14 thoughts on “Glen Campbell – Rhinestone Cowboy”

  1. I am a Glen Campbell fan- especially love his covers of Jimmy Webb’s brilliant- Galveston, By The Time I Get To Phoenix and one of my favorite songs ever- Wichita Lineman. Rhinestone Cowboy became his signature song. Another artist who had a late career revival.

    Liked by 2 people

    1. Yes I’ve always liked him. As a guitar player he was one of the best. I faintly remember his TV show. I do remember this song was everywhere.

      Liked by 2 people

      1. I think like Buck and Roy- the tv show kind of hurt his reputation- made some people think he was some kind of a doofus- also that very rocky relationship with Tanya Tucker was tabloid headlines for a while… kind of make people forget that he was a great musician- singer.

        Liked by 1 person

      2. I agree about the TV show… anyone who was southern they would play off of…
        I had forgotten about him and Tanya Tucker. That was rocky…

        Like

  2. Love the song, remember he had a TV show but don’t recall ever seeing it. I might have though, but would have been quite young. And like hanspostcard says, his Jimmy Webb covers were fantastic

    Liked by 1 person

  3. Campbell and Tucker were both on heavy drugs. it was a terrible combination. Campbell was part of the wrecking crew in LA and played on a bunch of other artist hit songs. Campbell also replaced Brian Wilson temporarily when the Beach Boys toured in 1964. Dennis Browns version of Wichita Lineman is really good it’s more raw not over produced.

    Liked by 2 people

    1. I would hear stories of their relationship at my guitar tech’s business before he passed away. Those older session musicians that would come in would have some tales about all the country artists.

      Liked by 1 person

  4. oddly, Michaael Stipe of REM is a big fan of both Campbell and Webb and REM did good covers of both “Galveston” and “wichita Lineman”… the “Galveston” one is difficult to find though, not sure they ever released it in full length (seem to recall a snippet of it on an early VHS of their videos cut with interviews etc.)

    Liked by 1 person

  5. I saw this on your list of songs and had to read it. We saw Glen Campbell on his “Goodbye Tour” when the Alzheimer’s was getting bad. He forgot the lyrics many times but his band (his kids were part of that) kept him focused. When he sang “Galveston” he completely forgot the lyrics and the whole audience started singing. He was so surprised that we all knew the song and it put a big grin on his face. Tears streamed down my face as the scene played out. He died just a couple of years later. I still get chills thinking about it. 🙂

    Liked by 1 person

    1. That had to be so touching. My mom had Alzheimer’s or dementia at an early age so I can relate. That was so wonderful that his fans supported him like that.
      He was one of the great guitarists. Thanks for reading.

      Liked by 1 person

      1. He was one of the best guitarists ever! At the concert, we just chipped in…the whole crowd…the theatre was sold out!
        My mom had dementia, died in 2014 from a massive stroke and my dad had alzheimer’s. My dad went from normal in September of 2014 to an infant by July 2015. It was fast. All the steps of age reversal during those 9 months. They died within 3 days of each other 1 year apart. They were divorced for 40 years, but I don’t think my dad took her death too well. Hoping for a cure some day! 🙂

        Liked by 1 person

      2. I’m so sorry about your parents.

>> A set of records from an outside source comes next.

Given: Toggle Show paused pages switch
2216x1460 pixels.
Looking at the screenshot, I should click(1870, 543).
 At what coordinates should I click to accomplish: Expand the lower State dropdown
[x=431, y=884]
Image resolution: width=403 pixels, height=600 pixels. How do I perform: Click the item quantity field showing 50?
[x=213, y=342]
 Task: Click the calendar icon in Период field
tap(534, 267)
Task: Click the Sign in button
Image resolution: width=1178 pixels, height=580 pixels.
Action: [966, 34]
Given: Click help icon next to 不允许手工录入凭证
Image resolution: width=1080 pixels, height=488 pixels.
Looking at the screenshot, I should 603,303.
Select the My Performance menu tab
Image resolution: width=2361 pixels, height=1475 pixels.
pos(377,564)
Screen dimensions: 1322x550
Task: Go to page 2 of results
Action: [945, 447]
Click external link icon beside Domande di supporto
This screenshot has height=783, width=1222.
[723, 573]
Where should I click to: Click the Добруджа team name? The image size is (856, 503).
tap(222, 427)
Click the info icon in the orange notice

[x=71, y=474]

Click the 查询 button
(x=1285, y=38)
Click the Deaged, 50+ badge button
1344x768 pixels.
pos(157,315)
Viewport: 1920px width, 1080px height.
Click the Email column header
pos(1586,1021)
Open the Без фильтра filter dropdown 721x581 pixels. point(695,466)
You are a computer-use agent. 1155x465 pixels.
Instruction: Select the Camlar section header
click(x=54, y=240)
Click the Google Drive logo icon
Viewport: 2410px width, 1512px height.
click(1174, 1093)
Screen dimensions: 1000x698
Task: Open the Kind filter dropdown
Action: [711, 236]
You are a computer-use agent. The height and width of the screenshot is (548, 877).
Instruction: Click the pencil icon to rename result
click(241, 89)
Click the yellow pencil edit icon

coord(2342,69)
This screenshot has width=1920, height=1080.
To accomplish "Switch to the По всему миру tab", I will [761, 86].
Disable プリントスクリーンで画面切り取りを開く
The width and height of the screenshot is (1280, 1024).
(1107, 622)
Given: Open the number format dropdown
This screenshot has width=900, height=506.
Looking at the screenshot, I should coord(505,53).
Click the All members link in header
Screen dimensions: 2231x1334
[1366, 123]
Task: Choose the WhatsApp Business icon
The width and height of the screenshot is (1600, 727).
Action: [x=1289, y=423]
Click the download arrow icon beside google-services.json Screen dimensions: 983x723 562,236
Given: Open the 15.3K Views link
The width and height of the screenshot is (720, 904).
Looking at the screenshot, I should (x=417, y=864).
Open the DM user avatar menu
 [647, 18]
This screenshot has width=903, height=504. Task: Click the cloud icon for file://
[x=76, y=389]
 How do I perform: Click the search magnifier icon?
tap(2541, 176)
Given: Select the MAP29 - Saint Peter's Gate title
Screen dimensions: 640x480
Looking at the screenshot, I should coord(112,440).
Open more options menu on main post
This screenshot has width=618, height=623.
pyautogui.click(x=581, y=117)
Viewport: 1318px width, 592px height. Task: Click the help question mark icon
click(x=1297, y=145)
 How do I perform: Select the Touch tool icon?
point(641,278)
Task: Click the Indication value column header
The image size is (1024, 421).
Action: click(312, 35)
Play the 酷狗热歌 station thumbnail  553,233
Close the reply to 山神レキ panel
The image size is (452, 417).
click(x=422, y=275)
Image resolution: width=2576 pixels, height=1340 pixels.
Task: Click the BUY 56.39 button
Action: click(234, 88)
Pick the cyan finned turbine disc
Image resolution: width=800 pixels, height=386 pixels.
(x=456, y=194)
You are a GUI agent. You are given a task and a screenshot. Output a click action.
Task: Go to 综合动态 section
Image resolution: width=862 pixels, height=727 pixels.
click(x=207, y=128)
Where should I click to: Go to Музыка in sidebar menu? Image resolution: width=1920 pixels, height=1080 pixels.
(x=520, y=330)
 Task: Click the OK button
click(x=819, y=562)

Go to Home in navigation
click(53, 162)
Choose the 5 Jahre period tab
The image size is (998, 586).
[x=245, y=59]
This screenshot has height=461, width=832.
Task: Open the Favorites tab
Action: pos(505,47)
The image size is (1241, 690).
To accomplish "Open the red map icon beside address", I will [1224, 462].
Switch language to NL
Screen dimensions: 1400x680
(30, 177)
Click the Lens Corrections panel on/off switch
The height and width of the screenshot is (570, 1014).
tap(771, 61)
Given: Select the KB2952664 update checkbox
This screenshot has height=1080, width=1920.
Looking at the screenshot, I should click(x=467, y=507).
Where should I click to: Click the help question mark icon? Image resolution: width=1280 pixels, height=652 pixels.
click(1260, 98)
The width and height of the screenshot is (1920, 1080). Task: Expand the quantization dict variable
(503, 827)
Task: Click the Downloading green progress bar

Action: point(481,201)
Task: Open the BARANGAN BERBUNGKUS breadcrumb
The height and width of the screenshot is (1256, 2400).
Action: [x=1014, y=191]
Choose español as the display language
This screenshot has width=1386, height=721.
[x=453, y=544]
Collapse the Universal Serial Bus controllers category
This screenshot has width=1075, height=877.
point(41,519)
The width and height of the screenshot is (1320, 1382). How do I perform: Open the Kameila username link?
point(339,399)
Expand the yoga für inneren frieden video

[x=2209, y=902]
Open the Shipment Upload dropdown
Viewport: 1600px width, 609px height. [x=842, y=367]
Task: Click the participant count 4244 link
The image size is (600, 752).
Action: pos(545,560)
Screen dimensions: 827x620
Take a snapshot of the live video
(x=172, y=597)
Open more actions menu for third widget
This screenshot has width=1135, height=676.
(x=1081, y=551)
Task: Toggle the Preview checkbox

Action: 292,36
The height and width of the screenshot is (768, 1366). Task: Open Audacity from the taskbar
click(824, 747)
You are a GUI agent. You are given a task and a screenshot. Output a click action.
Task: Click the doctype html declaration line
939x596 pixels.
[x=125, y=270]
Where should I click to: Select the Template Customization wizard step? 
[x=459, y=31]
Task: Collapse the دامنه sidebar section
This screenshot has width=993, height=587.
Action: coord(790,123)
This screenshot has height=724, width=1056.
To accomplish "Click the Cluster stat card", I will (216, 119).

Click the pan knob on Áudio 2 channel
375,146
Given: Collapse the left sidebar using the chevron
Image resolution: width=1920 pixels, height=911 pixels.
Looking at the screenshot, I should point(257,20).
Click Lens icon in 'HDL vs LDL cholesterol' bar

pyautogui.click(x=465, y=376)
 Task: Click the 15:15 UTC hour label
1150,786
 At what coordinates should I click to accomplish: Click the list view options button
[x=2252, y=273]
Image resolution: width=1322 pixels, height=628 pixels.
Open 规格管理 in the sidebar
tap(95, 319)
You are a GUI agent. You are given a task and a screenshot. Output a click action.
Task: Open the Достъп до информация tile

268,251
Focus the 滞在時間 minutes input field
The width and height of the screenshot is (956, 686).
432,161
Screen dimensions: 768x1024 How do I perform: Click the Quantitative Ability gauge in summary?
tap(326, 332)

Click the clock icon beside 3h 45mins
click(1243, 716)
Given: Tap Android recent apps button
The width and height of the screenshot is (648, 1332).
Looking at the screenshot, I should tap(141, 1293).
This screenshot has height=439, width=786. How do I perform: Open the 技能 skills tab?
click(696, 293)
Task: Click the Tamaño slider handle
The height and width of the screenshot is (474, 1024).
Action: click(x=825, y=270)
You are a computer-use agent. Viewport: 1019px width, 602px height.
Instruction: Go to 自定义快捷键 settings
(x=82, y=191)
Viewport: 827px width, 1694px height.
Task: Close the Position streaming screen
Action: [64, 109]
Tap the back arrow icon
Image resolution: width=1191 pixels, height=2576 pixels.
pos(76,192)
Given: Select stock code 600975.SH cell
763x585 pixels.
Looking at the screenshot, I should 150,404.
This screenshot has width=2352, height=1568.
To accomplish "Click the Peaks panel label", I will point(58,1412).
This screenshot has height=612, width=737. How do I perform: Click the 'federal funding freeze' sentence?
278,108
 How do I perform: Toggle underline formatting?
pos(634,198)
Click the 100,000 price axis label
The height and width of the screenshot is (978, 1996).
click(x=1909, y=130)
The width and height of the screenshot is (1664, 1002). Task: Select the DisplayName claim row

        My mom started to forget things at 48. One Thanksgiving she forgot how to make dressing…something she did for years. She slowly went downhill through the paranoia stage etc. She passed at 64 in 2006. Doctors said it was because of mini strokes that went undetected.
        I so hope there is a cure one day. Her body worked fine but she wasn’t there anymore. It’s a terrible disease… to see someone lose who they were.

        Liked by 1 person

      3. I’m sorry for your loss as well. My mom was 67. She was a smoker & had been since she was 16. She was diabetic and just did what she wanted even though it was bad for her. Paranoia never made it with her but it sure did with my dad.